• Task statement: Without leaving out a single line, copy the records exactly.
++++++
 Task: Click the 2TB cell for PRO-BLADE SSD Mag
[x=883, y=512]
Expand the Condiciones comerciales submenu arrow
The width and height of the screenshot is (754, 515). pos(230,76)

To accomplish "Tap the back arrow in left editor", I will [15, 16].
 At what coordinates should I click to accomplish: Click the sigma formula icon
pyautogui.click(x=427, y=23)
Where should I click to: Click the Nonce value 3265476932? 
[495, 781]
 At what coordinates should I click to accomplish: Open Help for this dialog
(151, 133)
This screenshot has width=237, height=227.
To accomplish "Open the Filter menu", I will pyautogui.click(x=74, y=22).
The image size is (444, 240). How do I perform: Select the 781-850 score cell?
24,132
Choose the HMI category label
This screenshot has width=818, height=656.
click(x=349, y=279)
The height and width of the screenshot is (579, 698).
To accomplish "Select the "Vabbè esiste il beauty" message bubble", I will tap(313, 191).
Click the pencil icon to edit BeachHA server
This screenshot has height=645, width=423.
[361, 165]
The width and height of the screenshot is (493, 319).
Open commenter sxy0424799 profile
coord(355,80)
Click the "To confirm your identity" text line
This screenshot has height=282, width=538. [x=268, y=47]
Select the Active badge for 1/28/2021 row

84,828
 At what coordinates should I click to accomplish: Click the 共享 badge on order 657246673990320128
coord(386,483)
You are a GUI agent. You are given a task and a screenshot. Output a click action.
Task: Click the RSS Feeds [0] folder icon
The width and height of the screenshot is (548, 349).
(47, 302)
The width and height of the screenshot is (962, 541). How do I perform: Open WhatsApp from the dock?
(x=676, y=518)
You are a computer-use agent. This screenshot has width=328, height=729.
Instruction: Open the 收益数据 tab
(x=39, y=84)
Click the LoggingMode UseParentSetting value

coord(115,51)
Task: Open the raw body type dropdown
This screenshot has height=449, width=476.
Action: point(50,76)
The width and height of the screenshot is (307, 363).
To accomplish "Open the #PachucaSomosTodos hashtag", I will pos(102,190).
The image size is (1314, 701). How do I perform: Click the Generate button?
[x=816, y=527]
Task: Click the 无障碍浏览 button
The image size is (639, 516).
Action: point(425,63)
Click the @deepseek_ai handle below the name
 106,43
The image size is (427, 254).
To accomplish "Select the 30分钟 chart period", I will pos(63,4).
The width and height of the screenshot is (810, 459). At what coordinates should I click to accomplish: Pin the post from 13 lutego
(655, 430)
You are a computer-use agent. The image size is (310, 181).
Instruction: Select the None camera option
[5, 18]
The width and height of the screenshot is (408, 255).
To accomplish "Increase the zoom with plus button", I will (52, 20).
++++++
• Solution to the exercise:
 Task: Click the 2TB cell for PRO-BLADE SSD Mag
[x=883, y=512]
Expand the Condiciones comerciales submenu arrow
The width and height of the screenshot is (754, 515). pos(230,76)

To accomplish "Tap the back arrow in left editor", I will [15, 16].
 At what coordinates should I click to accomplish: Click the sigma formula icon
pyautogui.click(x=427, y=23)
Where should I click to: Click the Nonce value 3265476932? 
[495, 781]
 At what coordinates should I click to accomplish: Open Help for this dialog
(151, 133)
This screenshot has width=237, height=227.
To accomplish "Open the Filter menu", I will pyautogui.click(x=74, y=22).
The image size is (444, 240). How do I perform: Select the 781-850 score cell?
24,132
Choose the HMI category label
This screenshot has width=818, height=656.
click(x=349, y=279)
The height and width of the screenshot is (579, 698).
To accomplish "Select the "Vabbè esiste il beauty" message bubble", I will tap(313, 191).
Click the pencil icon to edit BeachHA server
This screenshot has height=645, width=423.
[361, 165]
The width and height of the screenshot is (493, 319).
Open commenter sxy0424799 profile
coord(355,80)
Click the "To confirm your identity" text line
This screenshot has height=282, width=538. [x=268, y=47]
Select the Active badge for 1/28/2021 row

84,828
 At what coordinates should I click to accomplish: Click the 共享 badge on order 657246673990320128
coord(386,483)
You are a GUI agent. You are given a task and a screenshot. Output a click action.
Task: Click the RSS Feeds [0] folder icon
The width and height of the screenshot is (548, 349).
(47, 302)
The width and height of the screenshot is (962, 541). How do I perform: Open WhatsApp from the dock?
(x=676, y=518)
You are a computer-use agent. This screenshot has width=328, height=729.
Instruction: Open the 收益数据 tab
(x=39, y=84)
Click the LoggingMode UseParentSetting value

coord(115,51)
Task: Open the raw body type dropdown
This screenshot has height=449, width=476.
Action: point(50,76)
The width and height of the screenshot is (307, 363).
To accomplish "Open the #PachucaSomosTodos hashtag", I will pos(102,190).
The image size is (1314, 701). How do I perform: Click the Generate button?
[x=816, y=527]
Task: Click the 无障碍浏览 button
The image size is (639, 516).
Action: point(425,63)
Click the @deepseek_ai handle below the name
 106,43
The image size is (427, 254).
To accomplish "Select the 30分钟 chart period", I will pos(63,4).
The width and height of the screenshot is (810, 459). At what coordinates should I click to accomplish: Pin the post from 13 lutego
(655, 430)
You are a computer-use agent. The image size is (310, 181).
Instruction: Select the None camera option
[5, 18]
The width and height of the screenshot is (408, 255).
To accomplish "Increase the zoom with plus button", I will (52, 20).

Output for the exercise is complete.